- [GOAL OF THE EXERCISE]:
Could you write out, exactly and with no pictures, every line from the one containing "Where should I" through the last line of the entries?

- [RECORDED INFORMATION]:
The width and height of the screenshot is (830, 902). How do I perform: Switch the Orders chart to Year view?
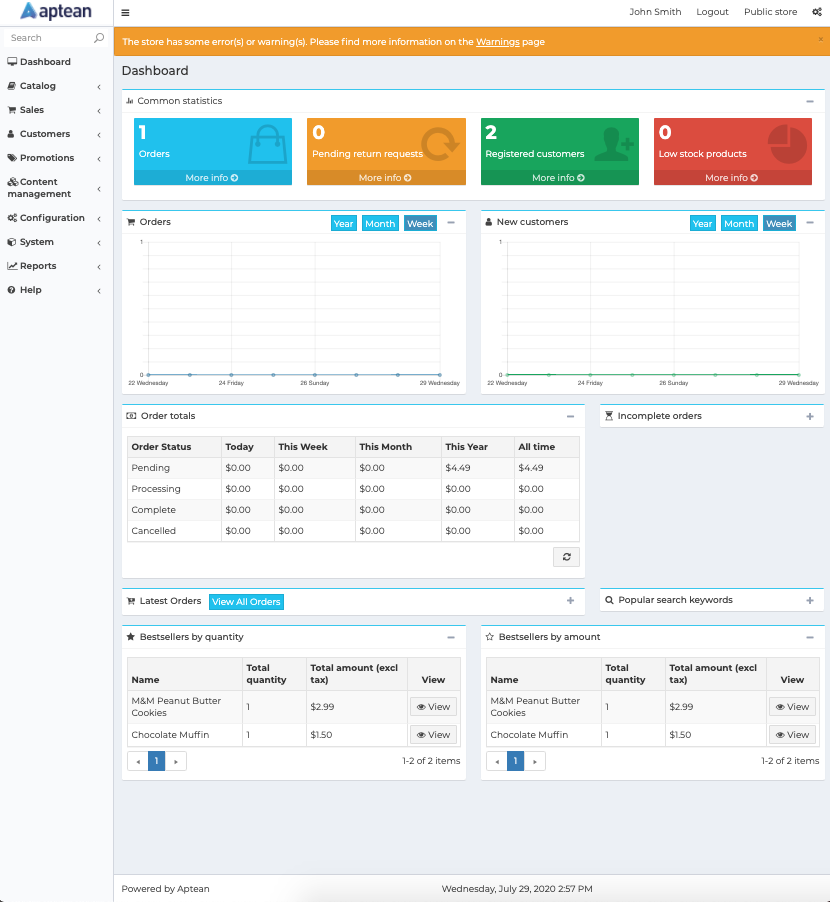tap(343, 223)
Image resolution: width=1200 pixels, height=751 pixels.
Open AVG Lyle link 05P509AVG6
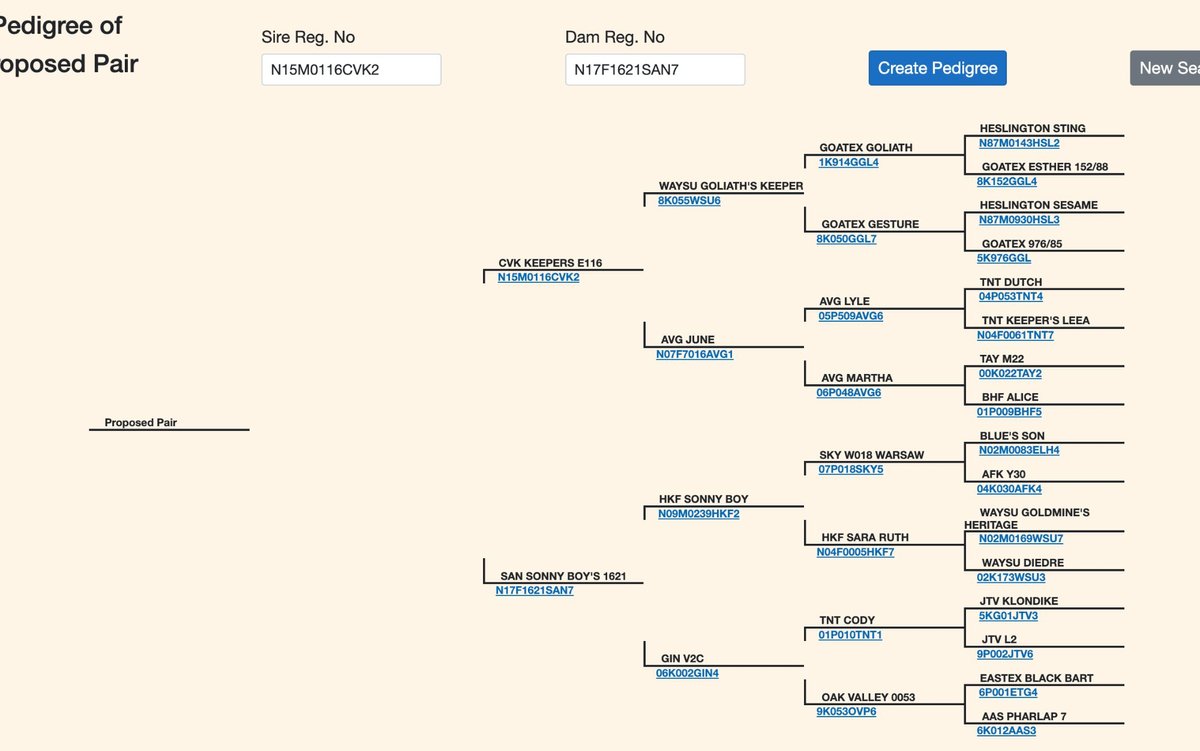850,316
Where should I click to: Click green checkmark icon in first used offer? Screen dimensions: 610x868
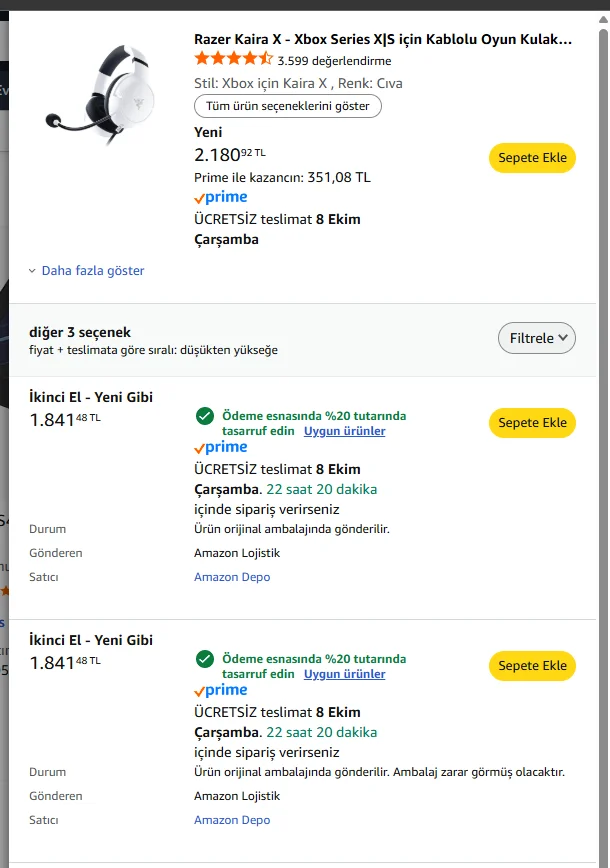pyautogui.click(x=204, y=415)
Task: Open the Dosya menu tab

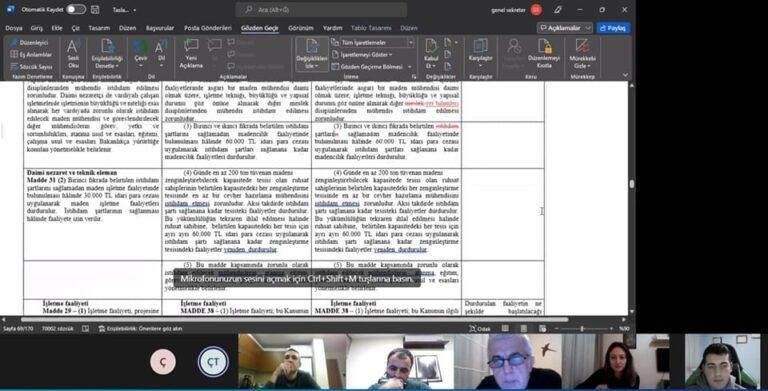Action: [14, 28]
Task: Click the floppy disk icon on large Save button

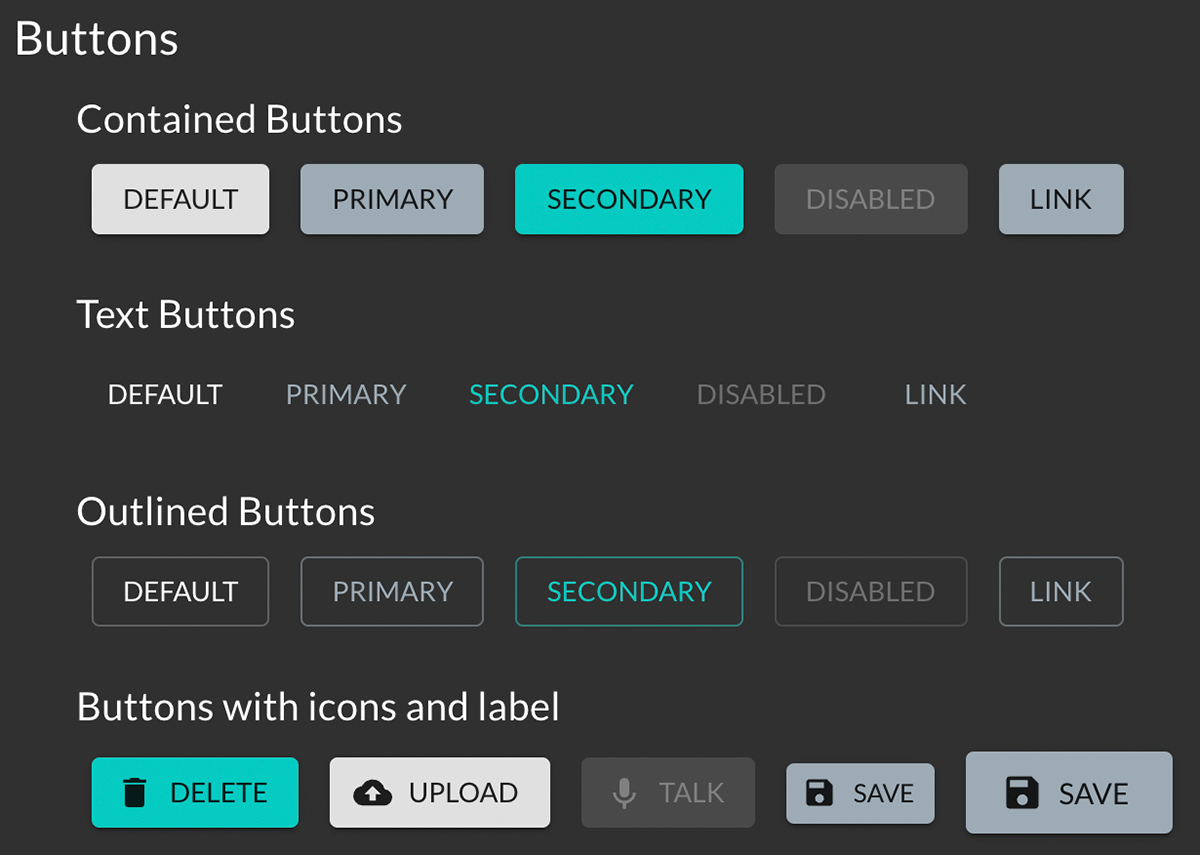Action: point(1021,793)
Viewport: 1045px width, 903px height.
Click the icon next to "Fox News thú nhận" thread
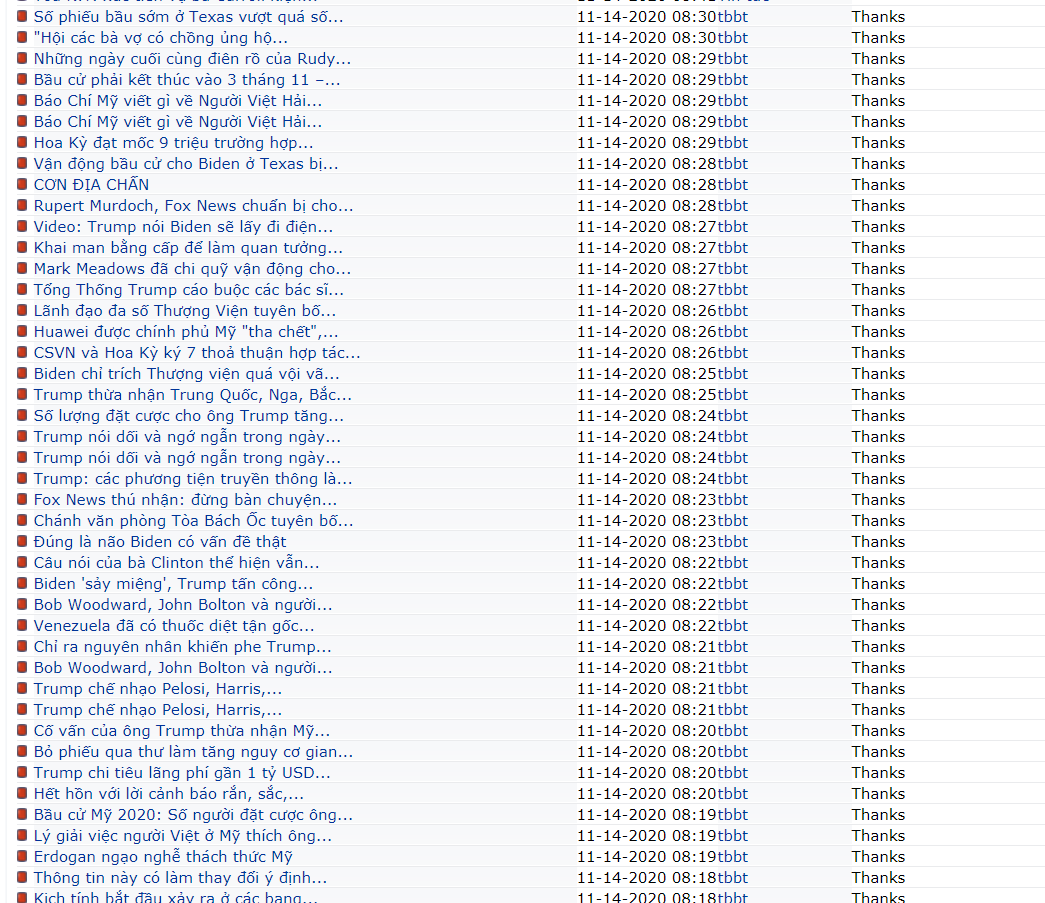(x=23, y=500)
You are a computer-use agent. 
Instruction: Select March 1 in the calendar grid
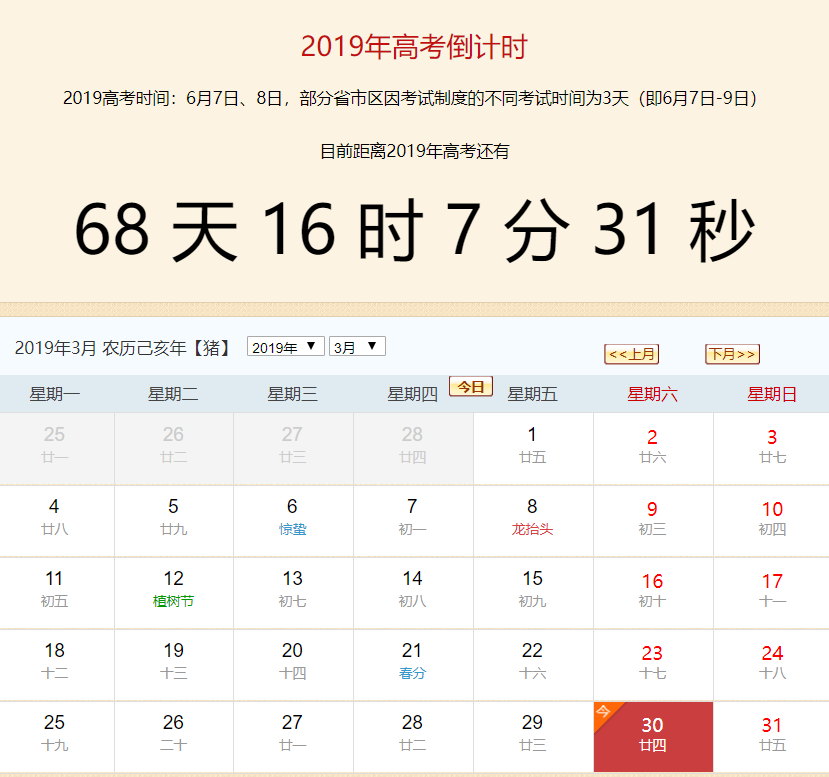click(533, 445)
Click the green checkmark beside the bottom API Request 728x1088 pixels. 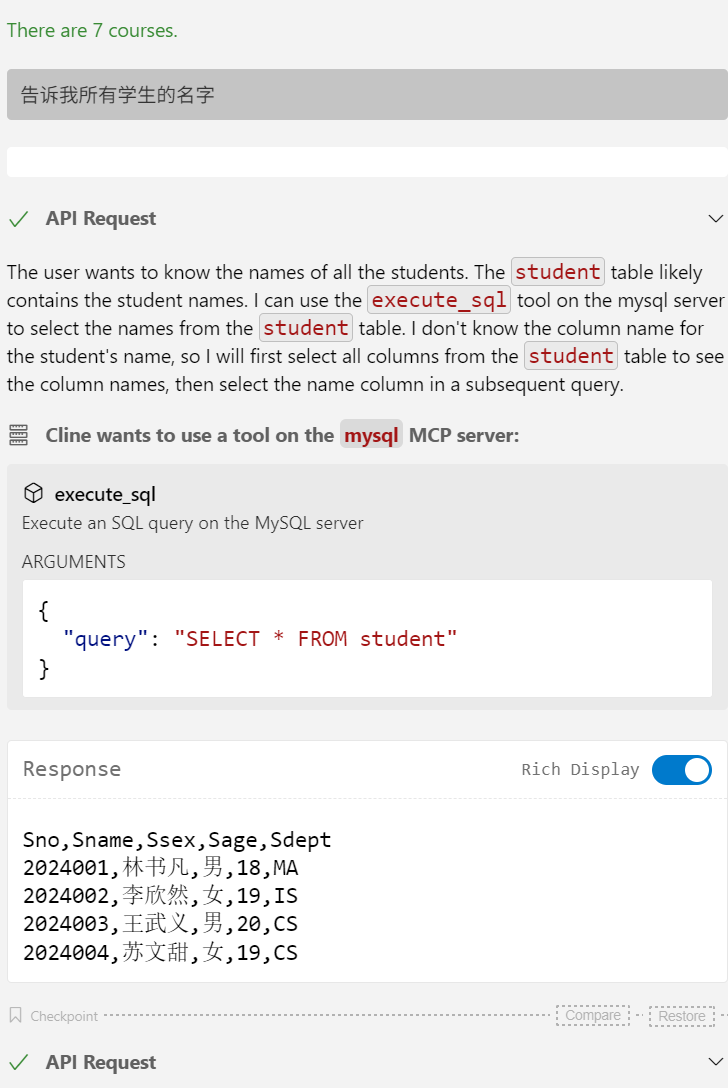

- [RESPONSE BELOW]:
Where should I click to: Click green checkmark icon in first used offer? Screen dimensions: 610x868
pyautogui.click(x=204, y=415)
Task: Open the Dosya menu tab

Action: [14, 28]
Task: Click the floppy disk icon on large Save button

Action: point(1021,793)
Viewport: 1045px width, 903px height.
Click the icon next to "Fox News thú nhận" thread
(x=23, y=500)
You are a computer-use agent. 
Instruction: Select March 1 in the calendar grid
click(533, 445)
Click the green checkmark beside the bottom API Request 728x1088 pixels. 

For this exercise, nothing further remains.